Have your own? Happy to feature it if you create a PR or message us on Discord.
This is for you if you want to contribute to the Stack project or run the Stack dashboard locally.
Important: Please read the contribution guidelines carefully and join our Discord if you'd like to help.
Pre-populated .env files for the setup below are available and used by default in .env.development
in each of the packages. (Note: If you're creating a production build (eg. with pnpm run build
), you must supply the environment variables manually.)
In a new terminal:
pnpm install
# Run build to build everything once
pnpm run build:dev
# reset & start the dependencies (DB, Inbucket, etc.) as Docker containers, seeding the DB with the Prisma schema
pnpm run start-deps
# pnpm run restart-deps
# pnpm run stop-deps
# Start the dev server
pnpm run dev
# For systems with limited resources, you can run a minimal development setup with just the backend and dashboard
# pnpm run dev:basic
# In a different terminal, run tests in watch mode
pnpm run test
You can now open the dev launchpad at http://localhost:8100. From there, you can navigate to the dashboard at http://localhost:8101, API on port 8102, demo on port 8103, docs on port 8104, Inbucket (e-mails) on port 8105, and Prisma Studio on port 8106. See the dev launchpad for a list of all running services.
Your IDE may show an error on all @stackframe/XYZ
imports. To fix this, simply restart the TypeScript language server; for example, in VSCode you can open the command palette (Ctrl+Shift+P) and run Developer: Reload Window
or TypeScript: Restart TS server
.
You can also open Prisma Studio to see the database interface and edit data directly:
pnpm run prisma studio
If you make changes to the Prisma schema, you need to run the following command to create a migration:
pnpm run prisma migrate dev
Storia trained an AI on our codebase that can answer questions about using and contributing to Stack.
graph TB
Website[Your Website]
User((User))
Admin((Admin))
subgraph "Stack Auth System"
Dashboard[Stack Dashboard<br/>/apps/dashboard]

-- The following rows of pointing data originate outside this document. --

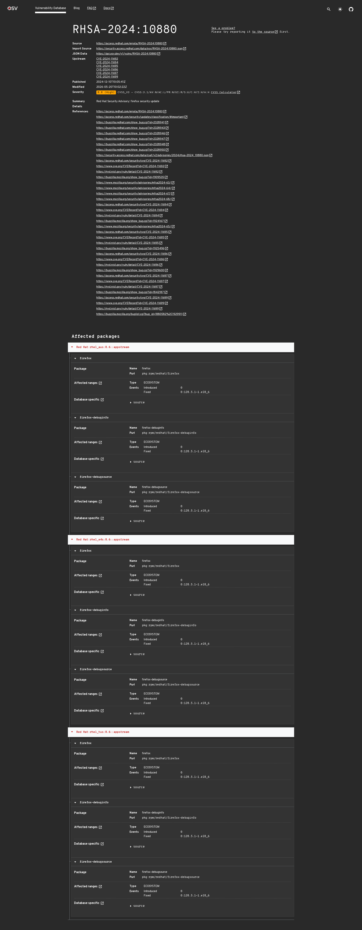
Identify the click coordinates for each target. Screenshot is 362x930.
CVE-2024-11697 (107, 73)
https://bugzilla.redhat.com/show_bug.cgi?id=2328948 (130, 144)
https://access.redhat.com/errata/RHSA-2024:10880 (129, 44)
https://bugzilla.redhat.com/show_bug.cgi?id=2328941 (130, 122)
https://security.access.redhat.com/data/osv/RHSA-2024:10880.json (139, 49)
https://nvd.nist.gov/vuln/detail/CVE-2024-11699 (127, 309)
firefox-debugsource (95, 477)
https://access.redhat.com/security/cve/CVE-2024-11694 (132, 205)
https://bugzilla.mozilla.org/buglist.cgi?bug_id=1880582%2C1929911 (139, 314)
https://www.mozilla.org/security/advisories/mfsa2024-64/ (133, 188)
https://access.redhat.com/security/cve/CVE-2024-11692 (132, 161)
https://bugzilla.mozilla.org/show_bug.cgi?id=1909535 (130, 177)
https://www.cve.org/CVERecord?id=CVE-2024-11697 (130, 281)
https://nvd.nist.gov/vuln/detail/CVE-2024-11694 (127, 216)
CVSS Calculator (223, 92)
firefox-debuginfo (93, 418)
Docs (107, 8)
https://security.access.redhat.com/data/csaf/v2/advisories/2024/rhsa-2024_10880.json (152, 155)
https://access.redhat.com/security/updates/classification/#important (140, 117)
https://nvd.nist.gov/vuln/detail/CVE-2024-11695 (127, 243)
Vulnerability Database (50, 8)
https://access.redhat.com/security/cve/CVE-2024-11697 (132, 276)
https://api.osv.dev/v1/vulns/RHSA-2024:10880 (126, 54)
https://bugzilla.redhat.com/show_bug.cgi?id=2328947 (130, 139)
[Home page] (13, 9)
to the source (263, 32)
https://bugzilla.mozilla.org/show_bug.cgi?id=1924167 (130, 221)
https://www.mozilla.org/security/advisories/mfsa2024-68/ (133, 199)
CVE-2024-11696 (107, 70)
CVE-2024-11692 (107, 59)
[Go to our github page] (351, 9)
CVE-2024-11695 (107, 66)
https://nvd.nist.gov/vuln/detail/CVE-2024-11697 (127, 287)
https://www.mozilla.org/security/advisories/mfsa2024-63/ (133, 183)
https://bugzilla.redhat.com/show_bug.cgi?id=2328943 (130, 128)
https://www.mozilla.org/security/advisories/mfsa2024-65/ (133, 226)
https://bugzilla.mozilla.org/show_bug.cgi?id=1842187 (130, 292)
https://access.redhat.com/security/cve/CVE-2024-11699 (132, 298)
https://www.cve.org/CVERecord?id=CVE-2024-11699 (130, 303)
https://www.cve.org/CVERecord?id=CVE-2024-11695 (130, 237)
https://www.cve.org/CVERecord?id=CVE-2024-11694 (130, 210)
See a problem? (223, 28)
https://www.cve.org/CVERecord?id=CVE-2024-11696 (130, 259)
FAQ (89, 8)
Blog (77, 8)
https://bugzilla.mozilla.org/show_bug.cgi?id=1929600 (130, 270)
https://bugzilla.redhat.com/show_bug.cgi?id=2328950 (130, 150)
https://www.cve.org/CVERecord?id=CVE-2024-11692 (130, 166)
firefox (84, 358)
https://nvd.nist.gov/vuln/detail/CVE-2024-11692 (127, 172)
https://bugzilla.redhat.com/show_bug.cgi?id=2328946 (130, 133)
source (139, 402)
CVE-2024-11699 (107, 77)
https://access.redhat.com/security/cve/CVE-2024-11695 (132, 232)
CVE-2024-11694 (107, 62)
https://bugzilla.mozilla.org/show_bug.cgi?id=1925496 (130, 248)
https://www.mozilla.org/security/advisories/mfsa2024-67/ (133, 194)
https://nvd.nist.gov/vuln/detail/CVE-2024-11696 (127, 265)
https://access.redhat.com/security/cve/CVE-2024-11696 (132, 254)
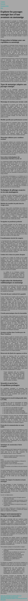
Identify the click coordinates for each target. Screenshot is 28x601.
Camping (3, 1)
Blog (2, 8)
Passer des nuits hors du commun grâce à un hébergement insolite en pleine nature (11, 596)
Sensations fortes (5, 6)
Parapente (3, 4)
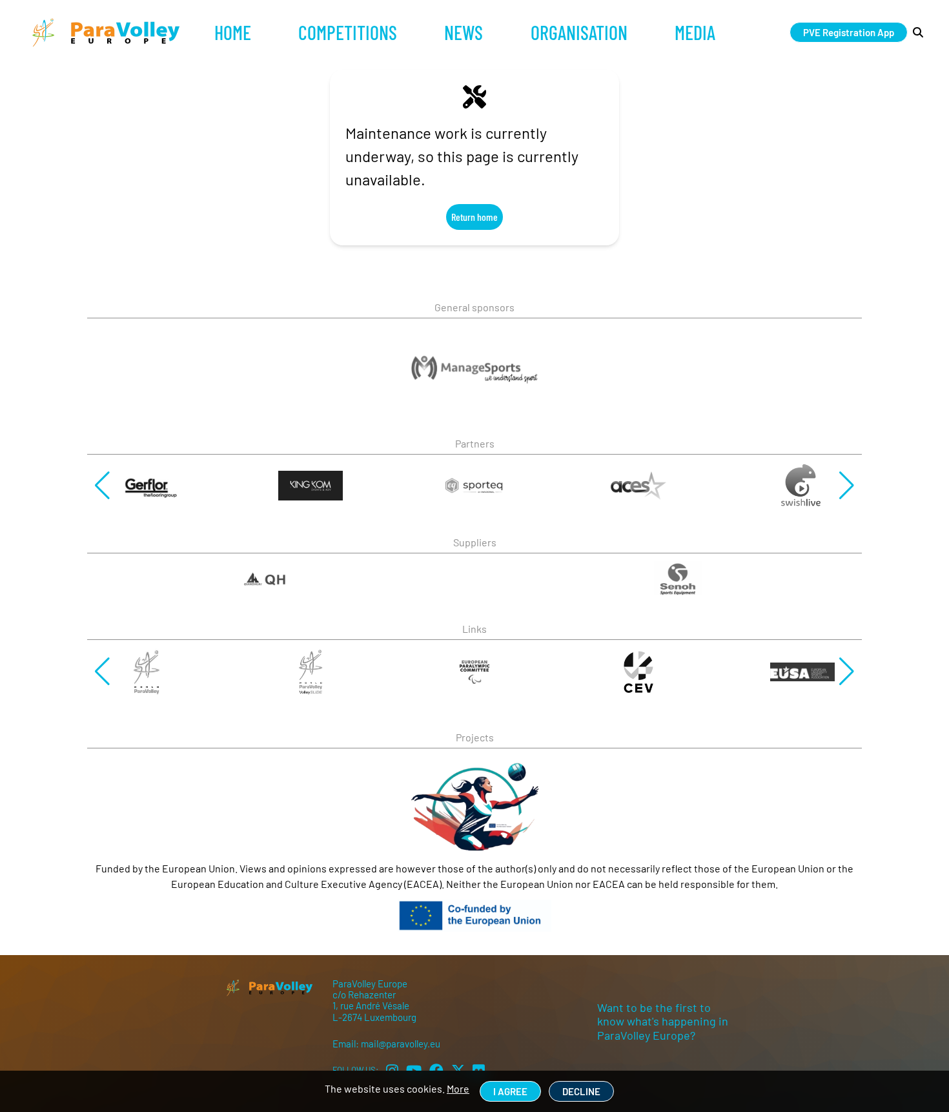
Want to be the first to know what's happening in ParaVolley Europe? (662, 1021)
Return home (474, 217)
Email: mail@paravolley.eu (386, 1043)
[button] (102, 485)
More (458, 1088)
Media (695, 32)
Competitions (347, 32)
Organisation (579, 32)
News (463, 32)
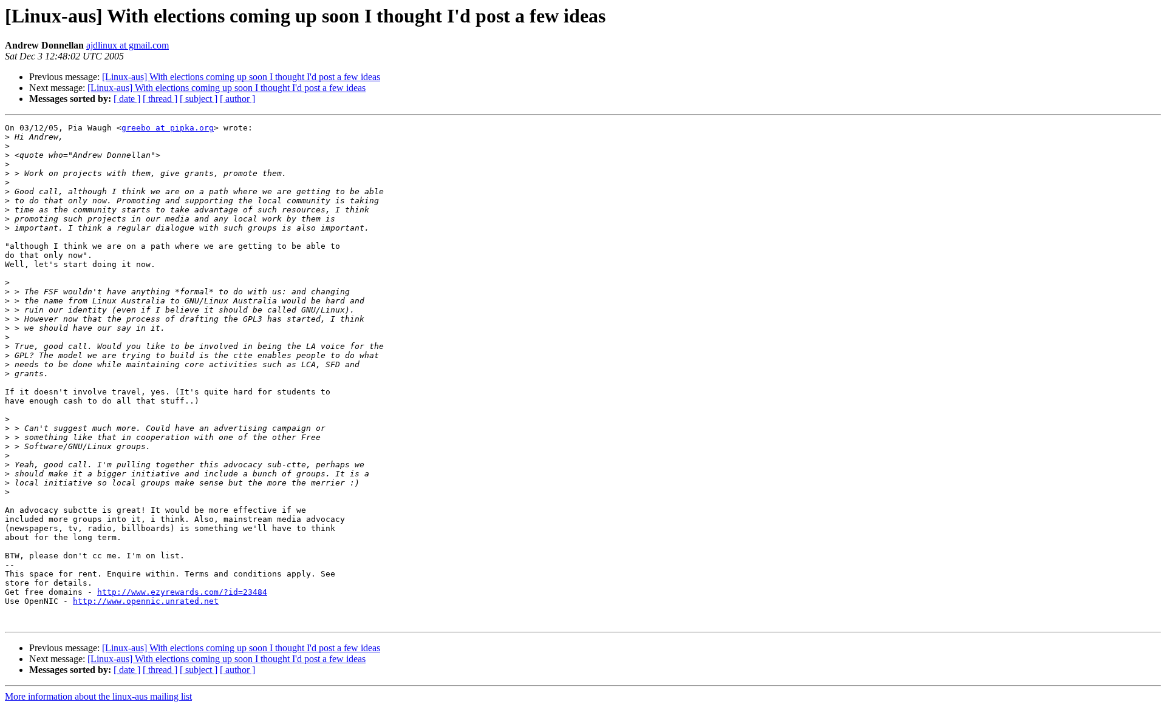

Backend[Stack API Backend<br/>/apps/backend]
Database[(PostgreSQL Database)]
EmailService[Email Service<br/>Inbucket]
WebhookService[Webhook Service<br/>Svix]
StackSDK[Client SDK<br/>/packages/stack]
subgraph Shared
StackUI[Stack UI<br/>/packages/stack-ui]
StackShared[Stack Shared<br/>/packages/stack-shared]
StackEmails[Stack Emails<br/>/packages/stack-emails]
end
end
Admin --> Dashboard
User --> Website
Website --> StackSDK
Backend --> Database
Backend --> EmailService
Backend --> WebhookService
Dashboard --> Shared
Dashboard --> StackSDK
StackSDK --HTTP Requests--> Backend
StackSDK --> Shared
Backend --> Shared
classDef container fill:#1168bd,stroke:#0b4884,color:#ffffff
classDef database fill:#2b78e4,stroke:#1a4d91,color:#ffffff
classDef external fill:#999999,stroke:#666666,color:#ffffff
classDef deprecated stroke-dasharray: 5 5
class Dashboard,Backend,EmailService,WebhookService,Website container
class Database database
Thanks to CodeViz for generating the diagram!